Mesothelioma is a rare cancer, usually in the lungs and almost always caused by exposure to asbestos. Recently, a wide-ranging sample of 216 malignant pleural mesothelioma (MPM) tumors identified genetic mutations previously unknown. A number of these mutations may be available for diagnosis and treatment immediately. Investigators from the International Mesothelioma Program at Brigham and Young Women’s Hospital of Boston and researchers from Genentech performed this analysis.
Raphel Bueno, MD, a Brigham and Young researcher, said, “This is by far the largest and most comprehensive genetic analysis of this cancer, and it pretty much establishes what genetic mutations exist in mesothelioma.
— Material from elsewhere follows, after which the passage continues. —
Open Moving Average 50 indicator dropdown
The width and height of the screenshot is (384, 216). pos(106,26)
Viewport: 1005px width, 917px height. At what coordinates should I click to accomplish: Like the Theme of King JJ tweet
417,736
Some were previously known, but some were not.”
With this comprehensive genomic analysis, mesothelioma mutations were identified that current drugs can target. This finding alone could change the methods of treatment, even if only for a small percentage of mesothelioma tumors, but there are other significant findings as well.
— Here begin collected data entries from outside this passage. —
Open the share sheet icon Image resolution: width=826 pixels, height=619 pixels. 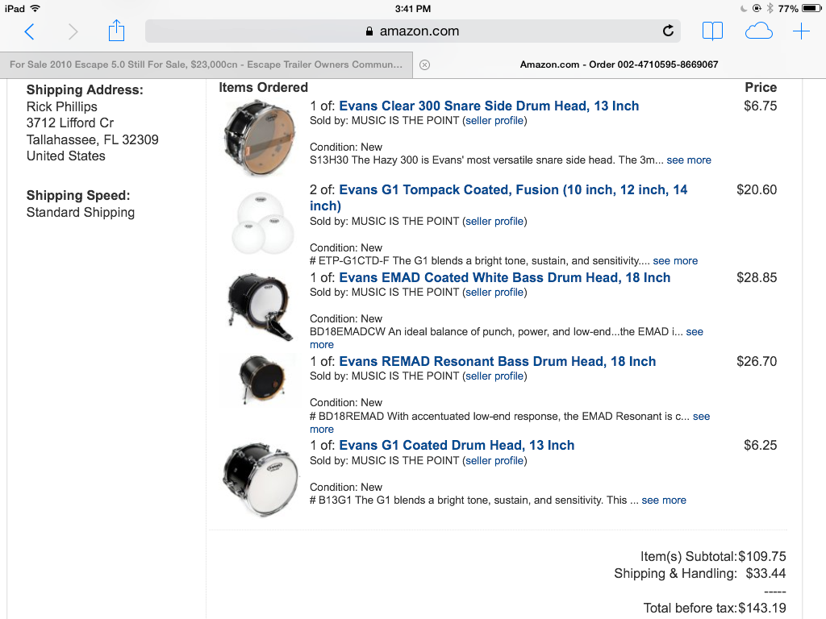(x=116, y=31)
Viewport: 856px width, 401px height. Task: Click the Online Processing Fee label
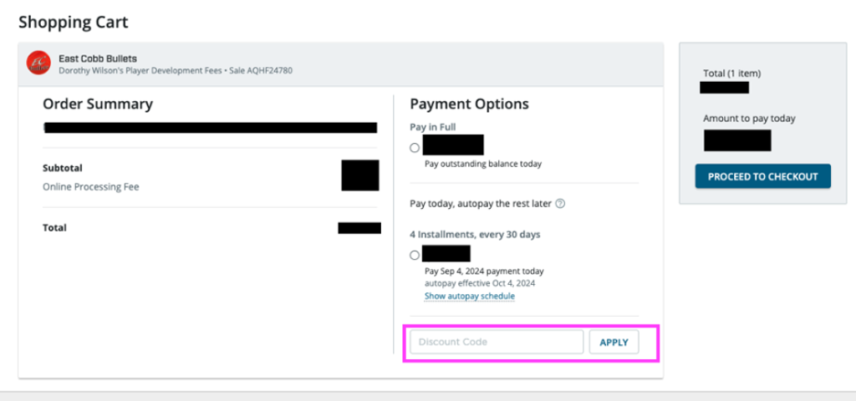91,187
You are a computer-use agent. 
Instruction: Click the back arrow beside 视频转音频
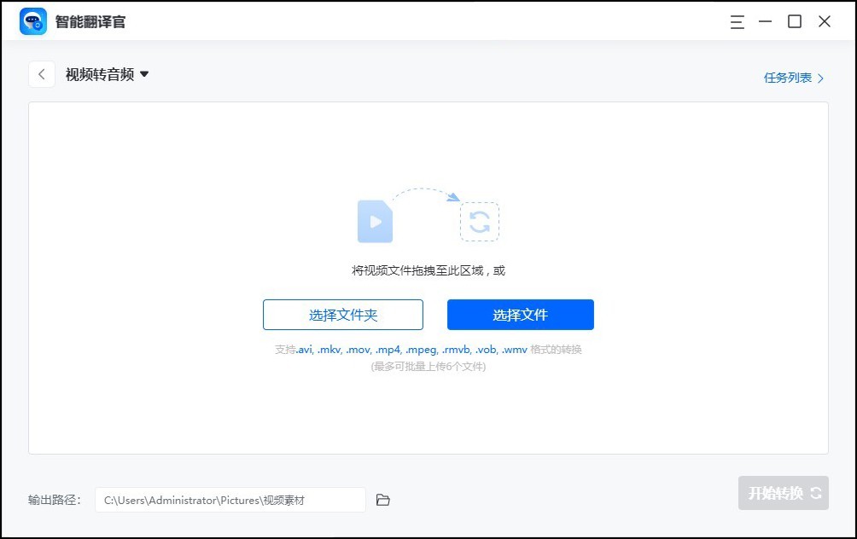pyautogui.click(x=42, y=74)

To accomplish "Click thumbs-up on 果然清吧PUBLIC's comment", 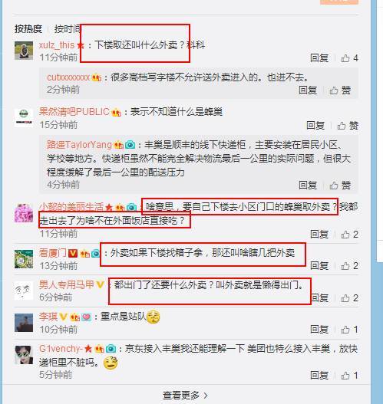I will click(x=348, y=126).
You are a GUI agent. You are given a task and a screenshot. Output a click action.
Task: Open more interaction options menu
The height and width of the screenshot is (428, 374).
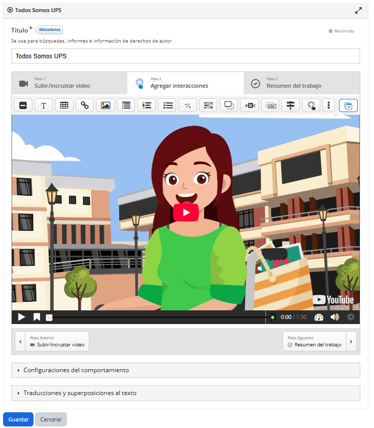point(329,105)
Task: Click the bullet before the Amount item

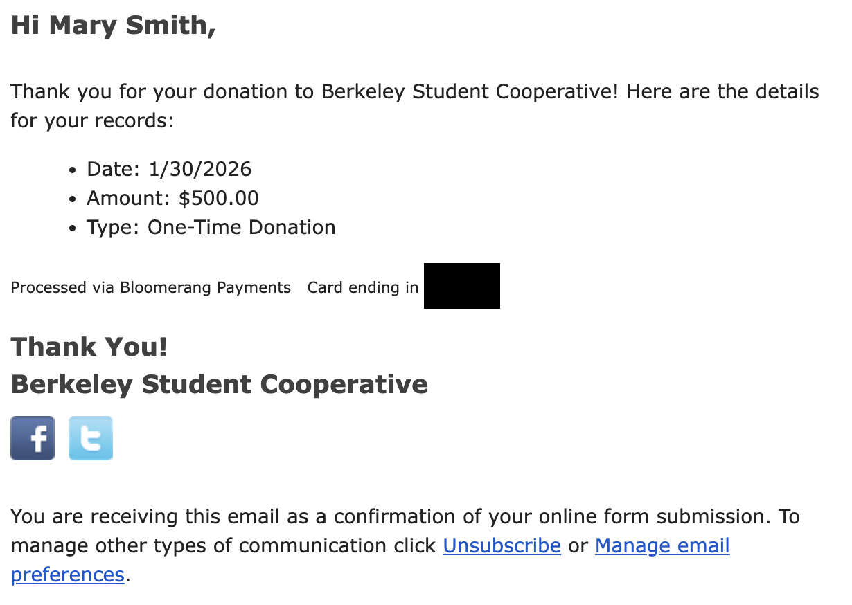Action: coord(73,199)
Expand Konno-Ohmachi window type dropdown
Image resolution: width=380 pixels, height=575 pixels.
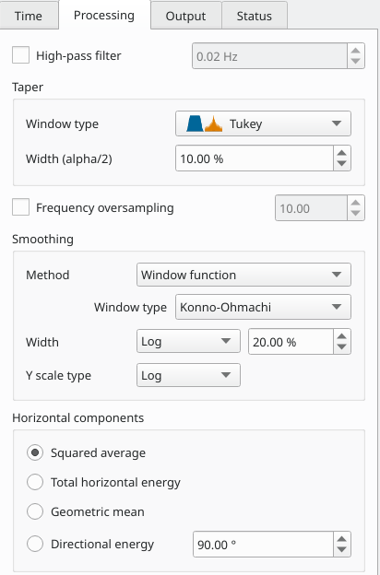[x=263, y=307]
The researchers also discovered that the mutational signature for mesothelioma most closely resembles that of ovarian cancer as both originate from the mesoderm. A third finding showed almost one-third of mesothelioma tumors have gene fusions identifiable at the RNA level – a fact previously unknown. Dr. Bueno stated, “This is important because, down the line, if we can find these in blood, this may prove to be a novel way to screen for mesothelioma.”
“These [overall] results substantially expand on previous genomic studies and provide a comprehensive genomics profile of mesothelioma,” the researchers wrote. “Incorporating genomic analysis for the detection of actionable alterations as part of MPM patient care will help in developing rational individualized therapy.” Dr. Bueno said,”The thinking has been that there is no point in sequencing mesothelioma clinically like we now sequence patients with other cancers because there are no target therapies. I believe mesothelioma patients should be sequenced. Even if only 2% or 3% or 4% have actionable mutations, we may be able to significantly improve survival in these patients.”
This is encouraging news.